ARTICLE |
We do, especially the postal fleet. The postal fleet, we designed a purpose-built solution that comes in either an internal combustion option or a zero-emission battery election battery electric option. And the postal service started with about 10% ratio of battery electric to internal combustion. They then increased that to 20%. They have since increased that to 50% battery electric, which is great for everybody. All constituents want more electric, certainly good for us. And one of the reasons we're able to do that is because in that bill was a few billion dollars to allow the postal service to build out their recharging infrastructure. There are tens of thousands of post offices in the United States, and you have to put the charging infrastructure in place to have an electric fleet. So that helps them do that a little bit faster, which is why they're more confident to keep increasing the ratio of battery electric versus internal combustion.

Dillon Cumming

analyst
#19

Yes. Makes sense. Maybe we can kind of go back to rental budgets for a second. A lot of the equipment rental companies have been noting that they've had to begin negotiations earlier than normal kind of lock in build slots, right? I think some of them have actually been saying they've had to have discussions about 2024 already, right. In terms of your own kind of negotiations, how would you kind of characterize the timing and intensity of those negotiations and the overall time frame of those negotiations relative to prior years?

WRITTEN REQUEST 1 | Copy the passage of the transcript that begins at the words "Dillon Cumming" and ends with the words "to prior years?", word for word.
The transcript has no connection to the records.

EXTRACTED INFORMATION |
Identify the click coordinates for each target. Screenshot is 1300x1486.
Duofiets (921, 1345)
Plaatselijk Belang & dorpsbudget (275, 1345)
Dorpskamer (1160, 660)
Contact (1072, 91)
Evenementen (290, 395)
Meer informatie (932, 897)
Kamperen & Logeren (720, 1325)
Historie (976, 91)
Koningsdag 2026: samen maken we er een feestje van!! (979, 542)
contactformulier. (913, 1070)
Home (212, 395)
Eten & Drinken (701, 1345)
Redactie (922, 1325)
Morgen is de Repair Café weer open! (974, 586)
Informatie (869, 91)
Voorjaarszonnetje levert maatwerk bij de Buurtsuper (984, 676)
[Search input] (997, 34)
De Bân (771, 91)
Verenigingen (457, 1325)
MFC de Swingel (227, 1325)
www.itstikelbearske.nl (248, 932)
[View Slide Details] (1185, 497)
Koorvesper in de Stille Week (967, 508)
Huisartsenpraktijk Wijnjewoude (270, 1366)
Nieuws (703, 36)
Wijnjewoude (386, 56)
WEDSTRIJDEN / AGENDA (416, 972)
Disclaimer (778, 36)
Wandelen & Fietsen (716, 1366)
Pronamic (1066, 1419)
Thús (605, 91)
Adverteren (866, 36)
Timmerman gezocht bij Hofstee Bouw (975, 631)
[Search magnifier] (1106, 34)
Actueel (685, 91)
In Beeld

WRITTEN REQUEST 2 | Rewrite as a numbered list only the lines of the records from the line containing "WEDSTRIJDEN / AGENDA (416, 972)" through the last line of the records, both included, and omit any blank lines.

WRITTEN ANSWER 1 |
Dillon Cumming

analyst
#19

Yes. Makes sense. Maybe we can kind of go back to rental budgets for a second. A lot of the equipment rental companies have been noting that they've had to begin negotiations earlier than normal kind of lock in build slots, right? I think some of them have actually been saying they've had to have discussions about 2024 already, right. In terms of your own kind of negotiations, how would you kind of characterize the timing and intensity of those negotiations and the overall time frame of those negotiations relative to prior years?

WRITTEN ANSWER 2 |
1. WEDSTRIJDEN / AGENDA (416, 972)
2. Disclaimer (778, 36)
3. Wandelen & Fietsen (716, 1366)
4. Pronamic (1066, 1419)
5. Thús (605, 91)
6. Adverteren (866, 36)
7. Timmerman gezocht bij Hofstee Bouw (975, 631)
8. [Search magnifier] (1106, 34)
9. Actueel (685, 91)
10. In Beeld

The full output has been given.